Dead Gray Whale Found Under Seattle Ferry Terminal
A dead gray whale was found floating under a ferry terminal in downtown Seattle this week. On Thursday, word was spreading fast about the enormous creature.
Kathy Powers, a dock worker, ran down to take a look between ferry trips.
“You see him? He’s right there! Ooh it’s so sad. Isn’t it sad?” she said. She lingered for a couple minutes, leaning over the rail to look at the 30-foot gray whale.
The whale floated between wood pylons underneath Slip 3. NOAA Fisheries spokesperson Michael Milstein said the whale was a female and it’s likely she had been dead for a week. It’s still too early to tell why she ended up there, and why she died.

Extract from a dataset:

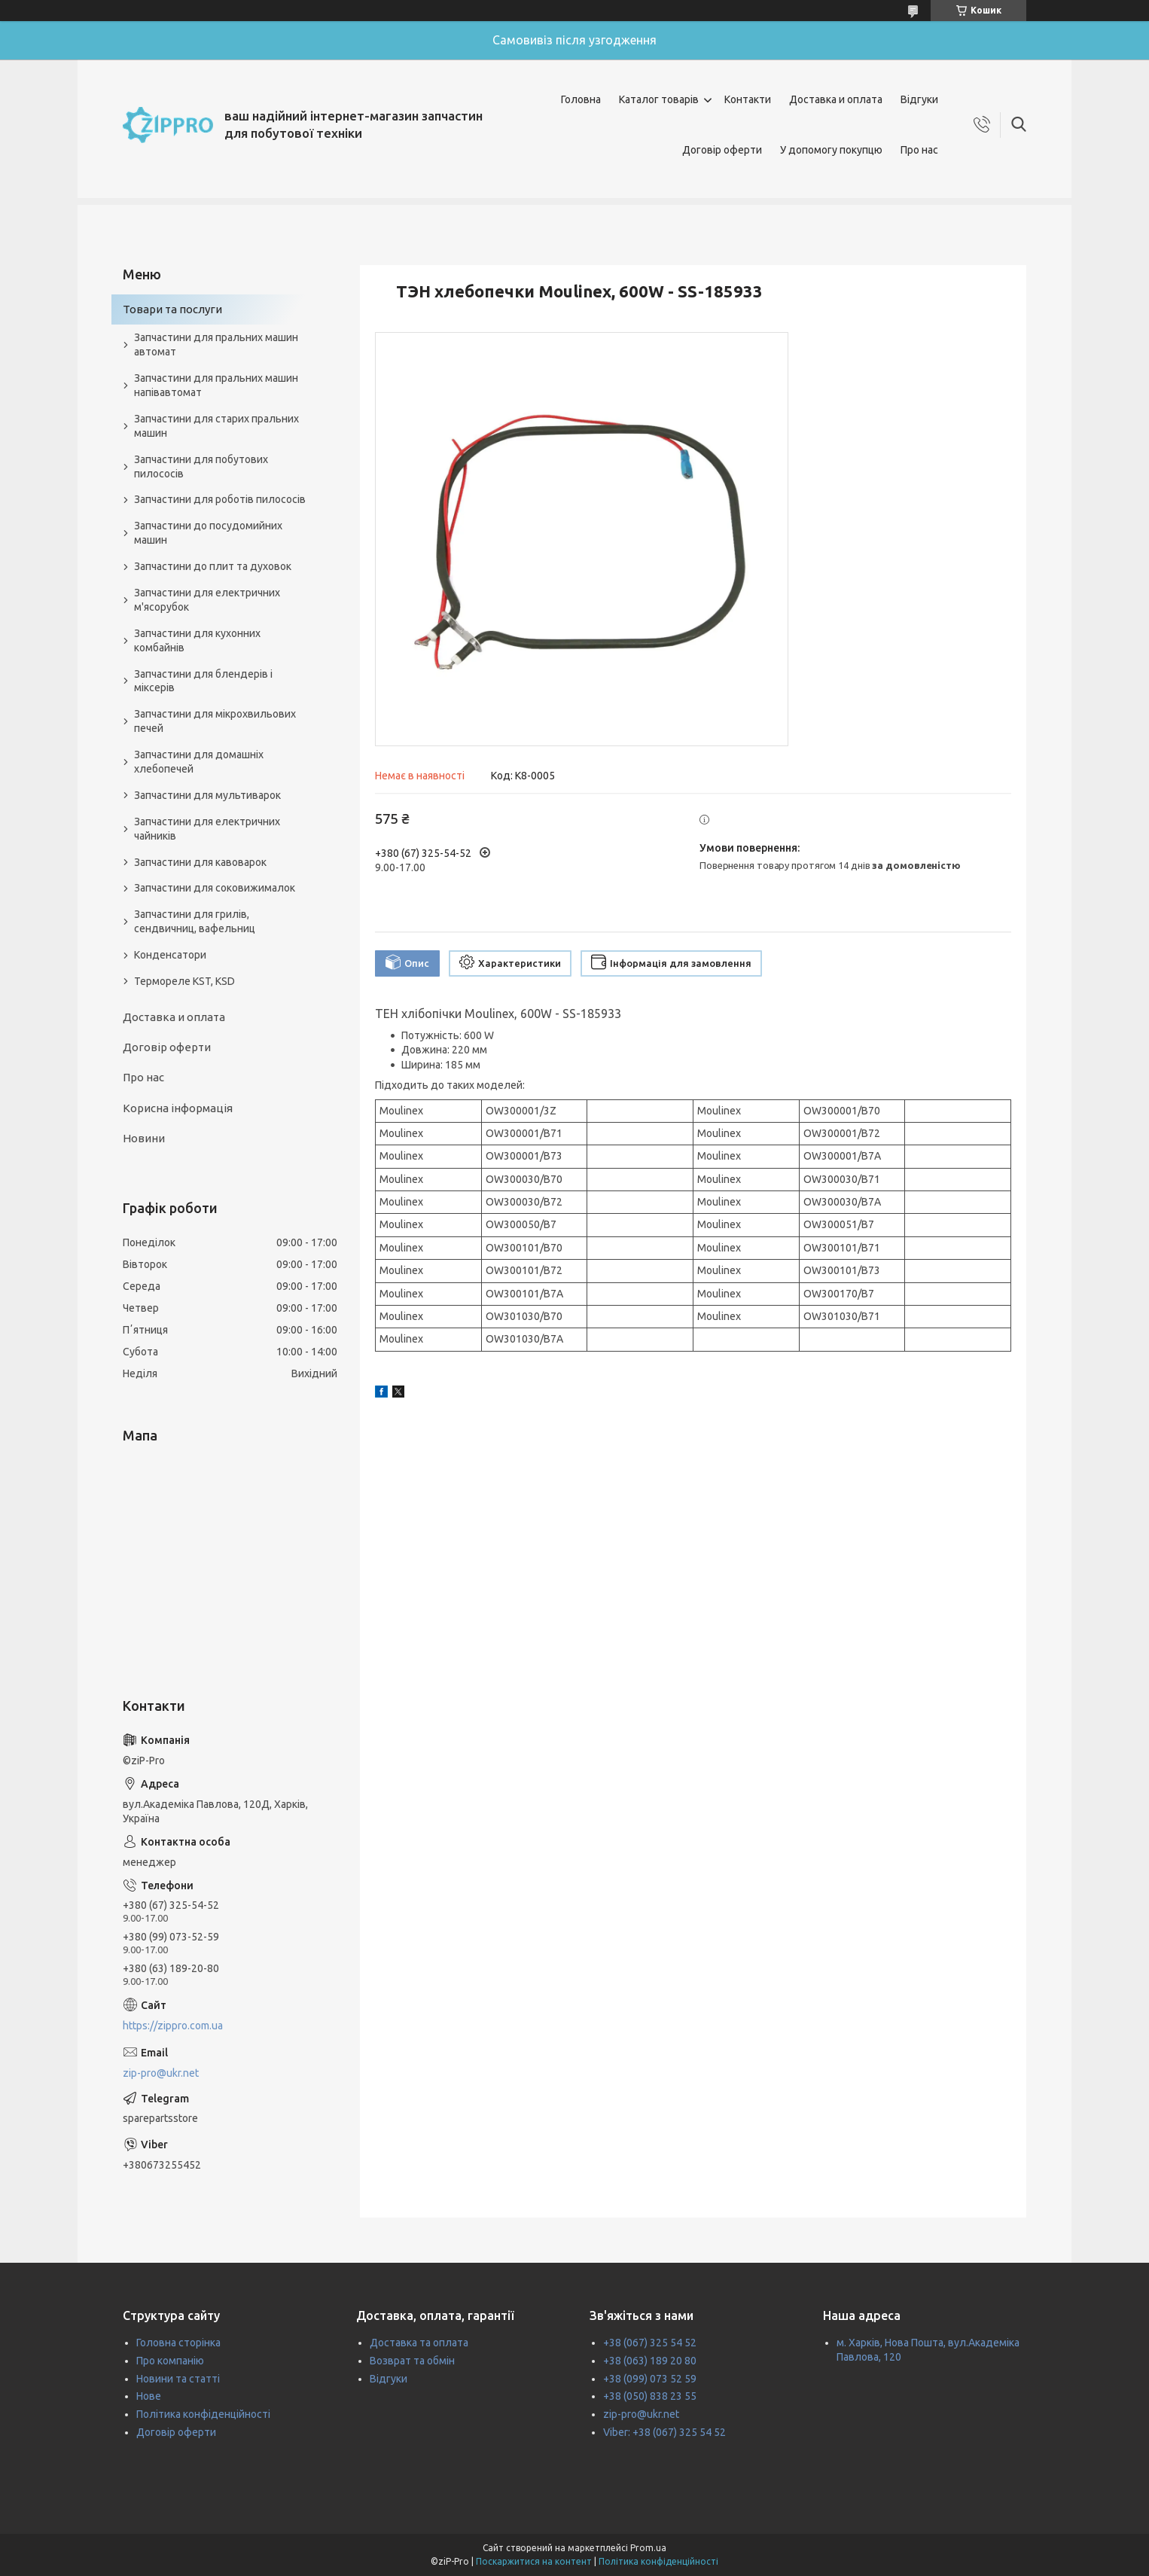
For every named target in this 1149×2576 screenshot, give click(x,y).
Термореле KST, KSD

Kathy Barth was walking her dog Handsome as she waited for the ferry. That’s how she bumped into a slew of reporters and saw the whale. “The whale’s stuck in the pilings. It’s terrible,” she said.
Barth and her husband had just delivered live sea urchins to Uwajimaya in Seattle’s International District and they were on their way home to Brinnon, Washington. “I wonder what’s going on with the pollution. And is it related to Bertha or why? What happened? It’s an awfully sad thing.”
Later in the day, the ferry service moved the whale from the dock to a nearby location. Now, it’s waiting for biologists to get to it to perform a necropsy.
John Calambokidis with Cascadia Research Collective will be one of those biologists. He said most gray whales die of starvation, ship strike, or from entanglement and drowning in nets. Pollution isn’t the most common cause, but this whale will be tested for it.
“We had a gray whale stranded in West Seattle a couple years ago and had quite a bit of garbage,” Calambokidis said. “You know, plastic bags, sweat pants, towels, golf balls: All these things in its stomach because it had fed in fairly polluted waters.”
He said six to eight dead gray whales are found in Washington every year. But he said it’s unusual for a gray whale to show up in such a prominent location.
Downtown Seattle creates a special challenge when it comes to disposal, Calambokidis said. He said it’s best to let a whale carcass decompose naturally, but that’s not possible in an urban area.
Other options are to sink the whale, tow it to another location in the water or lug it onto land.